→ What needs to be done
The lines wanted are those from the one containing "You are a computer-use" to the last line of the entries below; output them exactly, leaving out pictures.

→ Given records

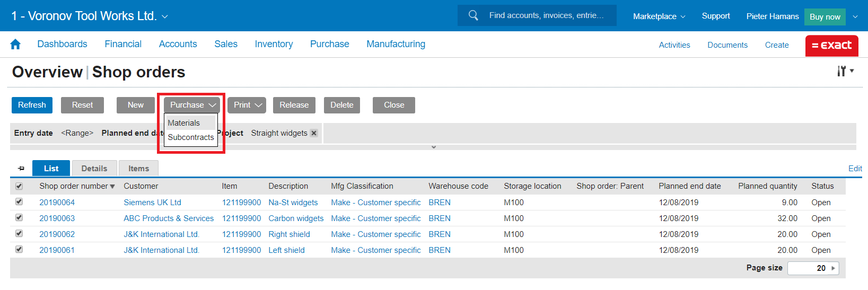The image size is (868, 290).
Task: Expand the company name dropdown
Action: 165,16
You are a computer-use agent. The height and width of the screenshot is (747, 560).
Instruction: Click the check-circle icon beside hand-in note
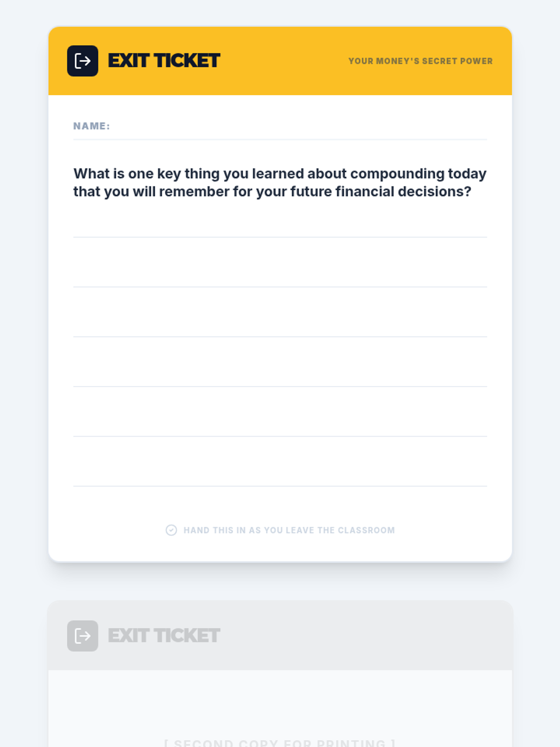171,530
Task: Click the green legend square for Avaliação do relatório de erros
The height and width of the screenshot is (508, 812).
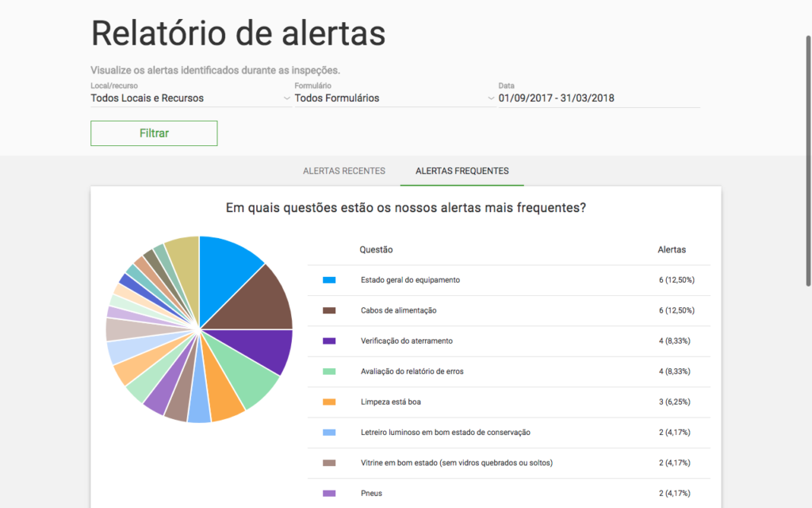Action: [x=329, y=371]
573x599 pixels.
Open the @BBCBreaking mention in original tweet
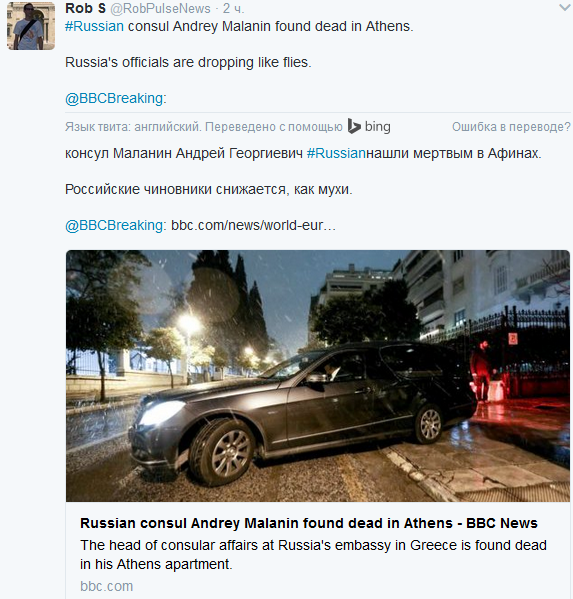click(x=114, y=98)
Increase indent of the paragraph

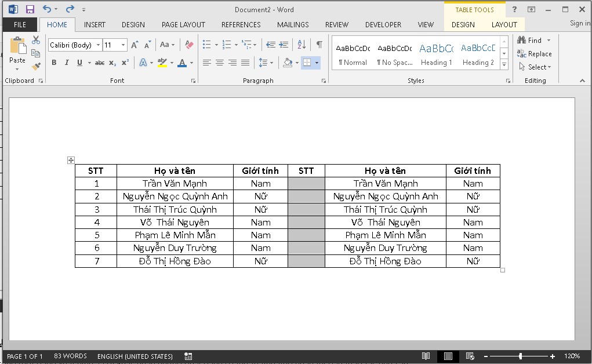284,45
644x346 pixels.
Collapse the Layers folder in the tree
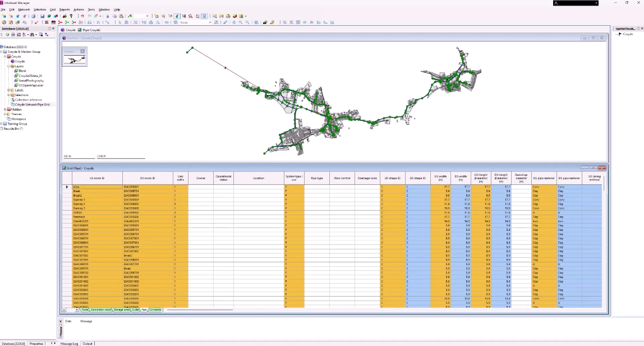8,66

→ Exercise result
You are a computer-use agent. The height and width of the screenshot is (747, 560).
Instruction: Click the check-circle icon beside hand-in note
171,530
Task: Click the green legend square for Avaliação do relatório de erros
The height and width of the screenshot is (508, 812).
Action: [x=329, y=371]
573x599 pixels.
Open the @BBCBreaking mention in original tweet
click(x=114, y=98)
Increase indent of the paragraph

284,45
644x346 pixels.
Collapse the Layers folder in the tree
8,66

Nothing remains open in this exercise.